拍品专文
"Since her first visit there in 1917, Santa Fe had never left O'Keeffe's consciousness. Reminders of New Mexico occurred periodically and unexpectedly. In 1925, Stieglitz mentioned in a letter the pull of the Southwest on Georgia's mind: 'She dreams of the plains--of real spaces.'" (R. Robinson, Georgia O'Keeffe: A Life, New York, 1989, p. 321)

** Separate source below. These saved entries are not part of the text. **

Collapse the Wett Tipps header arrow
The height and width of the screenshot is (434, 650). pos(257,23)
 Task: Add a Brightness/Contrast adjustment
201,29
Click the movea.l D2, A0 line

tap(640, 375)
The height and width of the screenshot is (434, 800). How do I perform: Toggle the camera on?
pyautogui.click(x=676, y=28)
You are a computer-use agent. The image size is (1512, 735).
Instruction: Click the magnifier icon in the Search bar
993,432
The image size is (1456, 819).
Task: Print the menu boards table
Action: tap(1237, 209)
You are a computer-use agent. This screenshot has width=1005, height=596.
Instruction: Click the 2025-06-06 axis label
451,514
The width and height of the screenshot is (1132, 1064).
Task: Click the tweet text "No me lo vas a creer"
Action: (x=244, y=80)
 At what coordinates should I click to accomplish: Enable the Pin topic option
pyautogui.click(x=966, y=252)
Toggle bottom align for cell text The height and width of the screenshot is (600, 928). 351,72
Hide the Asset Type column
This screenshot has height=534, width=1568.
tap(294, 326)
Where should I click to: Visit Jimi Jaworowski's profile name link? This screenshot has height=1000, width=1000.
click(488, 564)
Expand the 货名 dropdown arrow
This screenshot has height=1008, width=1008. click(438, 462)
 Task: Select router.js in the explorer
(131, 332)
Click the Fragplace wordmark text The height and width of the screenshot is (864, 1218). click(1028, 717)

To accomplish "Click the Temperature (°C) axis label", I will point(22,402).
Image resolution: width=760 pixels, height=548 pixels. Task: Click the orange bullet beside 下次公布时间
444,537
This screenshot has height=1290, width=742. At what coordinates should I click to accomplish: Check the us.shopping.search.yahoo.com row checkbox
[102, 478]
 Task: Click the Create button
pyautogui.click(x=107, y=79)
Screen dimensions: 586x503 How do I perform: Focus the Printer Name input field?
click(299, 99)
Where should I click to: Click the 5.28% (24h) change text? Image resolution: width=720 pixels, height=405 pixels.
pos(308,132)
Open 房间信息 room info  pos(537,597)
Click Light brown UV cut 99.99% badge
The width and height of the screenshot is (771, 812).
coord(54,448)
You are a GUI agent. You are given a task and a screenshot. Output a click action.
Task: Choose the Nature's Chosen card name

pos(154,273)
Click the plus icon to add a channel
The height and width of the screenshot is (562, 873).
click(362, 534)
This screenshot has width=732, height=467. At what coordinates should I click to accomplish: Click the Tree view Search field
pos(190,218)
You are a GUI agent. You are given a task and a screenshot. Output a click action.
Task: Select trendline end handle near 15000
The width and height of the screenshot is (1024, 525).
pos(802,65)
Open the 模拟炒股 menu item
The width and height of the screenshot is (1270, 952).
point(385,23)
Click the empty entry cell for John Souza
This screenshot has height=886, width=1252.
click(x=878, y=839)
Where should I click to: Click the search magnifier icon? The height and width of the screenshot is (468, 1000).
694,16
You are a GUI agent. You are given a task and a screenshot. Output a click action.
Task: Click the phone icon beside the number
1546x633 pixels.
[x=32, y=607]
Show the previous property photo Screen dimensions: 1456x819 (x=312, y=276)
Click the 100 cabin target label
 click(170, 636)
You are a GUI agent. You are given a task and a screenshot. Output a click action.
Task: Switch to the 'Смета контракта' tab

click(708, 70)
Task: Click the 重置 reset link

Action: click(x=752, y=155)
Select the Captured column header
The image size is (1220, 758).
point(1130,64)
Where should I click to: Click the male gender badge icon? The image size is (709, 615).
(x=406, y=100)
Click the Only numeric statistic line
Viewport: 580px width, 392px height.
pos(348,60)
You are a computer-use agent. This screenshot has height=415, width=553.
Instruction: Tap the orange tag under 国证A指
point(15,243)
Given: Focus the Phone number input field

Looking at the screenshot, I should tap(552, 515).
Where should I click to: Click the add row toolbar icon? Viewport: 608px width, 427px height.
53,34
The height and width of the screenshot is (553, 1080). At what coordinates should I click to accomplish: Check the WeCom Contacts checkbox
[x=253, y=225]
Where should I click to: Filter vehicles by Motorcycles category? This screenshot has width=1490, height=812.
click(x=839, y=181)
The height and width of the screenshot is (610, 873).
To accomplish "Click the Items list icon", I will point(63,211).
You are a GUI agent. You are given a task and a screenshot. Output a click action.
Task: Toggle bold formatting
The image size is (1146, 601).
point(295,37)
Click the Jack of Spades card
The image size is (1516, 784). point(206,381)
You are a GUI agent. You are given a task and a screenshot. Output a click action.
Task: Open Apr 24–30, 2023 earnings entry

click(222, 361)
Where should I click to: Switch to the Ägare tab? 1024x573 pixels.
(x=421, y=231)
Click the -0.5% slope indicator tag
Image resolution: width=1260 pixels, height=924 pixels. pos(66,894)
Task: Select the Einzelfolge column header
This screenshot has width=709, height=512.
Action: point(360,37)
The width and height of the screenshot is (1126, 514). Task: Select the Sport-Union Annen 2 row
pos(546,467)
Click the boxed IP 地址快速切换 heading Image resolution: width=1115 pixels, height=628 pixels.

Georgia O'Keeffe returned to New Mexico in 1929 and was captivated anew by the vast, rugged landscape and the spiritual character of the place, visiting time and again before moving there permanently in 1949. She first painted the southwestern landscape in a Modernist style, emphasizing its monumental and spiritual qualities and its undulating forms, crystalline light and brilliant colors. In 1931, she embarked on a more intimate exploration, experimenting with animal bones as a subject and commencing a series of beautiful and haunting works, which would continue to occupy her for the next twenty-five years. Deer Horns is a superb example of these paintings and is a stark, iconic image suggestive of the rugged beauty and unique aesthetic of the Southwest.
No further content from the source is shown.